# OBJECTIVE:
In the data below, change "user chip" to "member chip" in everything from the line containing "Remove the second user chip" down to the line containing "Looking at the screenshot, I should pos(1320,365).", and give those lines back with all else left as it is.

(Text and element pointing data)
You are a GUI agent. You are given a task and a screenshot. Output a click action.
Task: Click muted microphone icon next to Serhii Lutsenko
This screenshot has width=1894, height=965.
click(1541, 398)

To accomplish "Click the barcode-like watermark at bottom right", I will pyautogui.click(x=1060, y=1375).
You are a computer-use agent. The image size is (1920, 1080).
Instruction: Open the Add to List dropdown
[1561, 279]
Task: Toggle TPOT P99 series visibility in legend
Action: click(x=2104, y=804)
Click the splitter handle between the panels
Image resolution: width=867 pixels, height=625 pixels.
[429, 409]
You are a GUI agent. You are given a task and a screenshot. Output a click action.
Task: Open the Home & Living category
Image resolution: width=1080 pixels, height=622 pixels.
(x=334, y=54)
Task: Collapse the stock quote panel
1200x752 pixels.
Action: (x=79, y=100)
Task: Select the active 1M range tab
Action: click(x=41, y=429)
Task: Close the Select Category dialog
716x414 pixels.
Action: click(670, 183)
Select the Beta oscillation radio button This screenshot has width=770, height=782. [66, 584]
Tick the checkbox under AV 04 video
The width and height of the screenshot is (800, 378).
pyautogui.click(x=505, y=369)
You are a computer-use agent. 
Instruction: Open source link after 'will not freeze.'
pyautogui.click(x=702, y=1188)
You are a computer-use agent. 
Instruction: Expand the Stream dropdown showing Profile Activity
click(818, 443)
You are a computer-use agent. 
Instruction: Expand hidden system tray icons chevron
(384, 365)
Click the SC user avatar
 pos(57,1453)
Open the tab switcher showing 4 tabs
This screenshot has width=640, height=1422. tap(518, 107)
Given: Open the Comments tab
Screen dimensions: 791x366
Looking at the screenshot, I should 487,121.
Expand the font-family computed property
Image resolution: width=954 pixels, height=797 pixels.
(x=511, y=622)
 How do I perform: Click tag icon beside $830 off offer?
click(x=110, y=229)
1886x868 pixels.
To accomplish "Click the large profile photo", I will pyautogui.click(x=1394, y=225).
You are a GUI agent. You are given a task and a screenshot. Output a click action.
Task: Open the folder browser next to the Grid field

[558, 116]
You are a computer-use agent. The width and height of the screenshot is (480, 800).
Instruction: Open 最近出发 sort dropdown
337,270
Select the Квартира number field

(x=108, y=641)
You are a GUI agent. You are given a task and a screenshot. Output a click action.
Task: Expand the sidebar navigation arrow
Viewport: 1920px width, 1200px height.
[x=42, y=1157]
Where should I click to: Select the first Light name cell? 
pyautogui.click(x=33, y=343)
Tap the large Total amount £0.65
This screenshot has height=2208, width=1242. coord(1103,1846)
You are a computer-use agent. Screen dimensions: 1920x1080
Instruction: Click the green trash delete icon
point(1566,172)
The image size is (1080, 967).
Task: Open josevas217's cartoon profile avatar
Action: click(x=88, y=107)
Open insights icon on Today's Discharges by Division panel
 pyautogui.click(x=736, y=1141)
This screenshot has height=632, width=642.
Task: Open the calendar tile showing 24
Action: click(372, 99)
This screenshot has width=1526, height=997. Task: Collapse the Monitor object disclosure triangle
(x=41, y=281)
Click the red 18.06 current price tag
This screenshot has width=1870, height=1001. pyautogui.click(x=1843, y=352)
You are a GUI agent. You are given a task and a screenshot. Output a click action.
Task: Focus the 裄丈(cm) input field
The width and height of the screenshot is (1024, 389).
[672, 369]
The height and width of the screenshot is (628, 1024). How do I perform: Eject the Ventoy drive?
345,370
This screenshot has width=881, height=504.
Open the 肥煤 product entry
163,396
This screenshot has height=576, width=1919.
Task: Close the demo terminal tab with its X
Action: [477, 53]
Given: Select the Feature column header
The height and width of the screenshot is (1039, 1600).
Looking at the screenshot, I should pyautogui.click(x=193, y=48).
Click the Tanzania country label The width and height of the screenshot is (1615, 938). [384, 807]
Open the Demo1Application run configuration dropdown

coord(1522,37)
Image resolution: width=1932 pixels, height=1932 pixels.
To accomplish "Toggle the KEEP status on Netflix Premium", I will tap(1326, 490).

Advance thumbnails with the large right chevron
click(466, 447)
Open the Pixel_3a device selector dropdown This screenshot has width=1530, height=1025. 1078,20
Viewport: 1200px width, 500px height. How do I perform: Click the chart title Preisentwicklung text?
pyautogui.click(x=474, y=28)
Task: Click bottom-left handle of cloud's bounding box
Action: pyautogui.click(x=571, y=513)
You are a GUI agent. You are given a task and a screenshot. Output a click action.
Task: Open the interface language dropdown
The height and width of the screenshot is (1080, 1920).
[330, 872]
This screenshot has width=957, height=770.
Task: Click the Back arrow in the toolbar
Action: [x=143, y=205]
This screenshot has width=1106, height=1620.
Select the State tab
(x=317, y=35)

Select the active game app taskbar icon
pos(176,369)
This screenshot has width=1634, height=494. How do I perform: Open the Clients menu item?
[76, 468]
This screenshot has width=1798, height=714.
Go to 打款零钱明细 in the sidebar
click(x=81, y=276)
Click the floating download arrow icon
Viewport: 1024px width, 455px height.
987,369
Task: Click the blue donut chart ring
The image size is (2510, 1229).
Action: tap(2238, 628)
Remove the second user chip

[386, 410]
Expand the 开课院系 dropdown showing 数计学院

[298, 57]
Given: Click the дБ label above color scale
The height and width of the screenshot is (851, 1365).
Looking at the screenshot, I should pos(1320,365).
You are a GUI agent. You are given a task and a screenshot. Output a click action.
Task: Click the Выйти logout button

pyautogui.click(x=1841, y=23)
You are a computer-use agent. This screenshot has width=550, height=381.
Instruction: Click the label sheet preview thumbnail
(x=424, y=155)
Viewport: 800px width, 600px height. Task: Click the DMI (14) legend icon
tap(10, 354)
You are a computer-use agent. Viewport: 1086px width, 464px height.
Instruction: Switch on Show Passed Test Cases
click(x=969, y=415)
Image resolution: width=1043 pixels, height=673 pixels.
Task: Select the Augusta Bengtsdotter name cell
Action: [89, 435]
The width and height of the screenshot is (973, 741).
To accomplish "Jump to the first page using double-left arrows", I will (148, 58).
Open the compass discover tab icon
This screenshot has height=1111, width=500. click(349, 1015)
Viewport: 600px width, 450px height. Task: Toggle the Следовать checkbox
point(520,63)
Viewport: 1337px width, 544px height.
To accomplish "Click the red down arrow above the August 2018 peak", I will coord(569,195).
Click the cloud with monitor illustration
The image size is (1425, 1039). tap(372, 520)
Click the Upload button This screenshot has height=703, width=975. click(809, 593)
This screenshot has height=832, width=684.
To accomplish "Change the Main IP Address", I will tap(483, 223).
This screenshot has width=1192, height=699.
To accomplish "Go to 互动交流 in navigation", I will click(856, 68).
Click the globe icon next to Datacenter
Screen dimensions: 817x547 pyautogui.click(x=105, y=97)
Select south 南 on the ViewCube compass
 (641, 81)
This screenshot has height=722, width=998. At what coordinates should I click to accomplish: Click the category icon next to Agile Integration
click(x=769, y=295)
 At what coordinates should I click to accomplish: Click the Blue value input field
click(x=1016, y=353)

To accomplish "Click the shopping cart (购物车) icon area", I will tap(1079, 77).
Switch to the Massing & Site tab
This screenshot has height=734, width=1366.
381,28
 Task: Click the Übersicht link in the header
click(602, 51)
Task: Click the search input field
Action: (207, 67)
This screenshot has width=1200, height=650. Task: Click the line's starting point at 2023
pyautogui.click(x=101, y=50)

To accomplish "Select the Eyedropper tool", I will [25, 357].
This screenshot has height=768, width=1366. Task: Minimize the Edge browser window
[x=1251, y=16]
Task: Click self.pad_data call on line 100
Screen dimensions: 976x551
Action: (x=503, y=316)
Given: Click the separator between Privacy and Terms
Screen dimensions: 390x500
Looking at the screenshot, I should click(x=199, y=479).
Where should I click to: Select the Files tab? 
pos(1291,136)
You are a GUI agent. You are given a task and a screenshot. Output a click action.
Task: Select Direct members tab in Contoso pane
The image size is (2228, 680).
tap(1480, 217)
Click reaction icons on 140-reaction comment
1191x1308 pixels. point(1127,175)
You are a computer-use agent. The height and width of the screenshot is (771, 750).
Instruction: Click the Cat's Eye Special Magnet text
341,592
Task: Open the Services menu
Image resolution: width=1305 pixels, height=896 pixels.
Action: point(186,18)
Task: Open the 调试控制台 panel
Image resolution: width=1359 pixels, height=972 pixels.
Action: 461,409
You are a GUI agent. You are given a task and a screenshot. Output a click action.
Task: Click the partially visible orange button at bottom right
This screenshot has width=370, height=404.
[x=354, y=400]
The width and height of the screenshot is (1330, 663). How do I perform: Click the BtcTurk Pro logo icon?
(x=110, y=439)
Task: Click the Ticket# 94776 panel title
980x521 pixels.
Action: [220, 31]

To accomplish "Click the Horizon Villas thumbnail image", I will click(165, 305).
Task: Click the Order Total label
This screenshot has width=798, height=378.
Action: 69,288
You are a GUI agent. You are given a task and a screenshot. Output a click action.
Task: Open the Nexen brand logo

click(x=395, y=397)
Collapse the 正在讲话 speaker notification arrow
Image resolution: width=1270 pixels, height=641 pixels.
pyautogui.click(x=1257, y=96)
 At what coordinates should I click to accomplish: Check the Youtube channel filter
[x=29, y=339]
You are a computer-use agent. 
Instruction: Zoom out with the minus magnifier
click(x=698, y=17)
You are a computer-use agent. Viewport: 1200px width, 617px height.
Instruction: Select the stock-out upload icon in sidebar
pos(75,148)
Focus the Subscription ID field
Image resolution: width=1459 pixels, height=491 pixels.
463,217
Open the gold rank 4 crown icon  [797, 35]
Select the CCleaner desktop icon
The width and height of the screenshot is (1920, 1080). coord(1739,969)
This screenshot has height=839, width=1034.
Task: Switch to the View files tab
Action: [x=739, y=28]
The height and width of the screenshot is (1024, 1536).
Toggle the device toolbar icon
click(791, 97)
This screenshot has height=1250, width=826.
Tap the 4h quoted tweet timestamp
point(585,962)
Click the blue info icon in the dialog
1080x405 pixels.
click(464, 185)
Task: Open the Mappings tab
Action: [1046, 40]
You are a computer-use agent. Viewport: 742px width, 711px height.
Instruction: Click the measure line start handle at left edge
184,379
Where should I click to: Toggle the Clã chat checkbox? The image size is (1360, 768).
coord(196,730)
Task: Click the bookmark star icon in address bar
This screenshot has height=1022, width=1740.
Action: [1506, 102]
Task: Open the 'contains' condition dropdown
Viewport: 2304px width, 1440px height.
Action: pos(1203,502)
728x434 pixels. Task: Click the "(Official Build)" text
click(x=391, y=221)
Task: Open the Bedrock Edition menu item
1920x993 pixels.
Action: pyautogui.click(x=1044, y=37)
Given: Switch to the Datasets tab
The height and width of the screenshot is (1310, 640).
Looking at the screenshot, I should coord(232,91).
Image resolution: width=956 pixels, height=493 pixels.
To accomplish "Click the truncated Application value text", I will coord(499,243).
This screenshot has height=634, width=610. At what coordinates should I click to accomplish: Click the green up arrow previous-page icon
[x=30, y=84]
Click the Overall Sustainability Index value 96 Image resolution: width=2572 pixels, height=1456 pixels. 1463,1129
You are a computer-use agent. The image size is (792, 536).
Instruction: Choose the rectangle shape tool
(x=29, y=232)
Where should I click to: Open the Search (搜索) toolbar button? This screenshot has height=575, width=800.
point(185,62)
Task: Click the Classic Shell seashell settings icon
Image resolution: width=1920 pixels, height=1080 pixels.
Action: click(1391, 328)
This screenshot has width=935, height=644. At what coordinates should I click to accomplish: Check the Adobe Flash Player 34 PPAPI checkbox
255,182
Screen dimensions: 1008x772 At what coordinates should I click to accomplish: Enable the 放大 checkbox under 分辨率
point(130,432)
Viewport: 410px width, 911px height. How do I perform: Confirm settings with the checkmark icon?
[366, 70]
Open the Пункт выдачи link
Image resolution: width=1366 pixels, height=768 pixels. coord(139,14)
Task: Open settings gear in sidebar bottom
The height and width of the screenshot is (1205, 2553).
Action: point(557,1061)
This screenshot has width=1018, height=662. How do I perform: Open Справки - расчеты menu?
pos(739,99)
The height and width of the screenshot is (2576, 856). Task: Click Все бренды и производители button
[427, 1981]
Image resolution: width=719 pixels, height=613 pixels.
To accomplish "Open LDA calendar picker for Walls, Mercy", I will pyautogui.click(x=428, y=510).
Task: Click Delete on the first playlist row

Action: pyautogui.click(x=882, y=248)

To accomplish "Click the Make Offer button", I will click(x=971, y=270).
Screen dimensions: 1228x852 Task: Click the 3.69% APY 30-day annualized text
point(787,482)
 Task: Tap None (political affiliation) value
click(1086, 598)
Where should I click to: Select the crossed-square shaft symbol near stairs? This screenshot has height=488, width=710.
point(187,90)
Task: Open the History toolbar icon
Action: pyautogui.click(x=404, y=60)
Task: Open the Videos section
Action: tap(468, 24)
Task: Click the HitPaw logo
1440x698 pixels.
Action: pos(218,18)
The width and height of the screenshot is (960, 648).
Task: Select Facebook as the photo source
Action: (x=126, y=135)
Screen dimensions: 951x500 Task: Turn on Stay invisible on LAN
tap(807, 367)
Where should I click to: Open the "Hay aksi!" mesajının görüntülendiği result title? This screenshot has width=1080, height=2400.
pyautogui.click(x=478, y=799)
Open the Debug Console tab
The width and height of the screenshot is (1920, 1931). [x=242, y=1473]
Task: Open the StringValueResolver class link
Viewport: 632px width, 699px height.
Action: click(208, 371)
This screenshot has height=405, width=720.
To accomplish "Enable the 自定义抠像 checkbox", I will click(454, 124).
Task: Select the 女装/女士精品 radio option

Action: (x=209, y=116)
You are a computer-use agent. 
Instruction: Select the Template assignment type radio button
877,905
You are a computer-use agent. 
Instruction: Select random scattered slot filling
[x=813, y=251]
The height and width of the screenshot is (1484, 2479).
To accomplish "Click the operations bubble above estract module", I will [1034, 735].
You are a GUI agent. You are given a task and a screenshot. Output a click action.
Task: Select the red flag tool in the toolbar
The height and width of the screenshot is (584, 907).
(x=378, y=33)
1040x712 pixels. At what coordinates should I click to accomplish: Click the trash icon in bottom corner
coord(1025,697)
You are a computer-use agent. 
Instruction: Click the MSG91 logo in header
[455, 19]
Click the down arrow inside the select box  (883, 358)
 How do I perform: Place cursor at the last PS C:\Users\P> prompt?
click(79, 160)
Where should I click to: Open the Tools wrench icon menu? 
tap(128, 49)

# WRITTEN ANSWER:
Remove the second member chip

[386, 410]
Expand the 开课院系 dropdown showing 数计学院

[298, 57]
Given: Click the дБ label above color scale
The height and width of the screenshot is (851, 1365).
Looking at the screenshot, I should pos(1320,365).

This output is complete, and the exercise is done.